Project Summary
In this project, sponsored by the Foundation of EPFL Students (Fondation pour Les Étudiants de l’EPFL – FEE), we target to improve the current wellness condition of the EPFL and UNIL students at the EPFL campus. In particular, we target to develop a non-intrusive and scalable wearable monitoring framework that can be used by the Sport and Health Center (Centre Sport et Santé – CSS) of UNIL and EPFL to customize their training for each group students on campus. In addition, the goal is to motivate new students that try to become more physically active on the EPFL campus by providing them a customized monitoring tool where they can observe accurately their gradual health improvement as they train over time.
The common basis of this project to monitor the wellness status for participants of all ages at the EPFL campus members is that we all operate on oxygen: students, EPFL employees, amateur or professional sportsmen, etc. Moreover, this ‘fuel’ circulates thanks to our cardio-vascular system. Therefore, the greater our physiological needs, the more our need for oxygen increases and our cardio-vascular system adapts itself to the situation.
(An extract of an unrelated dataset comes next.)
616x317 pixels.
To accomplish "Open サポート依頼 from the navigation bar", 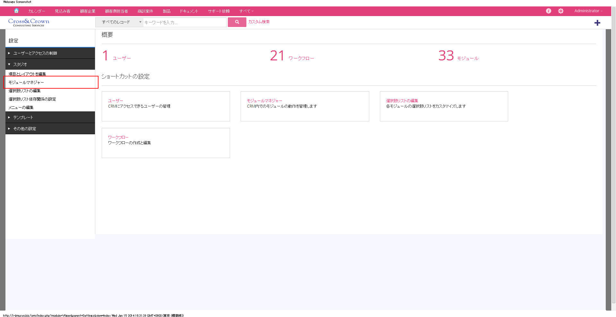I will [218, 11].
Regardless of being a student with light training due to lack of time during the week, or heavy training of more active students on the weekend, these activities are all managed by the same physiological needs. Hence, there should be a common framework for the complete week to be able to monitor which efforts we provide to our bodies and metrics to estimate if we have the energy required to carry out our daily activities as well as enough to restore itself.
In particular, our cardiovascular system is regulated by the central nervous system, which receives information from our entire body and modulates the heart and all physiological activity in order to meet various demands. It is therefore essential for this system to be capable of responding to each of the physiological workloads during the week. However, after each excess strain, we must give to our body time to recover, and each of our bodies required different time to adapt to its new conditions due to our own regulation of the central nervous system. For this purpose, we want to develop a suitable tool at the EPFL campus level that can be adapted for each student (or set of groups of students of similar physical health and stress conditions), to set proper periods of rest or recovery for each person and avoid first acute fatigue followed by pathological lesions. Therefore, the CSS is very interested in including this approach in their daily practices to make sure that their personalization of sports training can properly deal with physiologically (or psychologically) exhausted EPFL-UNIL students. Thanks to this project, we will prevent the onset of these pathologies by enhancing the cardiovascular performance of students – and personnel on campus, and avoiding yielding to, occasionally irreversible, illnesses.
This project will be developed by a complementary team of EPFL, UNIL, CSS and the start-up Be.Care to put in place a framework that will use data from students and personnel on the EPFL-UNIL campus (Heart Rate, Heart Rate Variability, training load, and questionnaires) with the latest wearable technology (smartwatches and a custom App in smartphones). This data will be acquired regularly (several times per day for a period of 3 months) for each EPFL student participating in the program in order to quantify stress and strain level for each user. To this end, this information will be sent to the Be.care cloud system, where Be.care artificial intelligence system will compute the bio-digital signature and propose some simple solutions in coordination with CSS to improve the recovery or to modify the student’s daily habits. These modifications of daily habits will include, in coordination with CSS: sport or fitness activity, balneotherapy, massages, foot reflexology and especially changes in eating habits.
Finally, we will quantify the students’ stress and strain level during the whole duration of the study, propose some remedial means (especially activity/sport and eating advises) to have the best chance of having a healthy mind in a healthy body.